君は......きっと、こう言うだろうね。
......。
「パパ、なんで小説投稿サイトで文章を書いてるの?」
いい質問だね。それは来年教えよう。
「ぼく、小説投稿サイトで物語デビューするとは思ってなかったな。せめて、誰に送るでもない手書きの手紙とかよかったよ」
そういうもんなんだ、人生は。
誰の身にいつ何が起きるかわからない、
君が教えてくれたことさ。
「それ、ぜんぜんうまくないよ。もう少しひねりとか言葉えらびを大事にしたほうが良いと思うよ、ぼくは」
そうだったな。じゃあまた来年会おう。
「はやいよ、パパ。それに今週末、来るんでしょ?」
ああ、そうだったな。
「ねぇ、パパ。あの日も暑かった?」
忘れられない暑さだよ。
「......そう」
そうだ。パパ、君に謝らないといけないんだった。
「......そう?」
君が十数時間しか生きられないあの日、うっかりうたた寝しちゃったんだよ病室で。ICUにずっといてやれなくてごめんね」
「ほんとにひどいやつじゃん。生死の瀬戸際だったんだから3日連続の徹夜くらいできたんじゃない?」
そうだったね、ごめんよ。でもさ、ああいう状態でも人は腹は減るし、眠くなる。それも君が教えてくれたことだよ。
「ふーん。ぼくのおかげで良いこと知れたね」
......。
「ねぇ。ぼくにつけられているキカイの電源をオフにしていいって言ったのパパだろう?つらかった?」
忘れたな。先生はそういう判断はできないから仕方ないんだ。パパかママが決めなきゃいけなかったんだ。だからパパが決めた。イヤだったかい?
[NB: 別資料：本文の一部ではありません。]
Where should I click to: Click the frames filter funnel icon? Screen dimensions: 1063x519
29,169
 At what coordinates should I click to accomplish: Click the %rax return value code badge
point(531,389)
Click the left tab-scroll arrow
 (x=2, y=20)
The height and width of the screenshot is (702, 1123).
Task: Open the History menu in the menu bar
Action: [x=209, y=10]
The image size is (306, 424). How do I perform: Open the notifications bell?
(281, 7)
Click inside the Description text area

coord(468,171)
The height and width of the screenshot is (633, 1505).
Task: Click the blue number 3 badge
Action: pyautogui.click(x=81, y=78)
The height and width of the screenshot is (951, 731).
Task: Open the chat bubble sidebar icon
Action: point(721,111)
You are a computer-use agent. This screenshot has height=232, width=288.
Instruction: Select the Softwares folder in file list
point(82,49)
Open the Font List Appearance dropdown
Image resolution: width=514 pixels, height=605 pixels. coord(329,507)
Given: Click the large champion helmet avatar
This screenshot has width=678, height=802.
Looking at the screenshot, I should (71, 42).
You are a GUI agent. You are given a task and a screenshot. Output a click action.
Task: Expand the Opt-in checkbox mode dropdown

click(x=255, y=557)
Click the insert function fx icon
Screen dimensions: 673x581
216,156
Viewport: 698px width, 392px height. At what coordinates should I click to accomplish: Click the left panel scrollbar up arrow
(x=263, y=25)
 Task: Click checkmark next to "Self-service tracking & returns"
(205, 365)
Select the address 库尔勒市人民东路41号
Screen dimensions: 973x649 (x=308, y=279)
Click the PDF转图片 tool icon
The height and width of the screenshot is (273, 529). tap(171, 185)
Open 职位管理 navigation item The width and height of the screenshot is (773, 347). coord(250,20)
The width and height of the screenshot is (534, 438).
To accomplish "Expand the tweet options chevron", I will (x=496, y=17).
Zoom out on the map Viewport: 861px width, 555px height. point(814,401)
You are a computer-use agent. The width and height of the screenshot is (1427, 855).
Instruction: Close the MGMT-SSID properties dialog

「ううん。いいんだ。その時にはもうぼくは死んでいたわけだし」
......。
「......」
......。
「......」
......涙。
「......なみだ」
涙涙涙。
「なみだなみだなみだなみだ」
涙涙涙。
「......ぼくのこと、思いだすのってつらくない?」
大丈夫。思いだしたいんだ。それにこの季節だからって思いだすわけじゃない。早朝の東名高速、誰もいない静かな駐車場、世界は君で溢れてるよ。
「こうして話せるのっていいもんだね」
そうだろ?
それがパパが文章を書く理由さ。
「パパ、その返しは悪くないと思うよ。むしろすごくいいんじゃないかな」
ありがとう。
「じゃあ、ぼくは行くよ」
ああ、またね。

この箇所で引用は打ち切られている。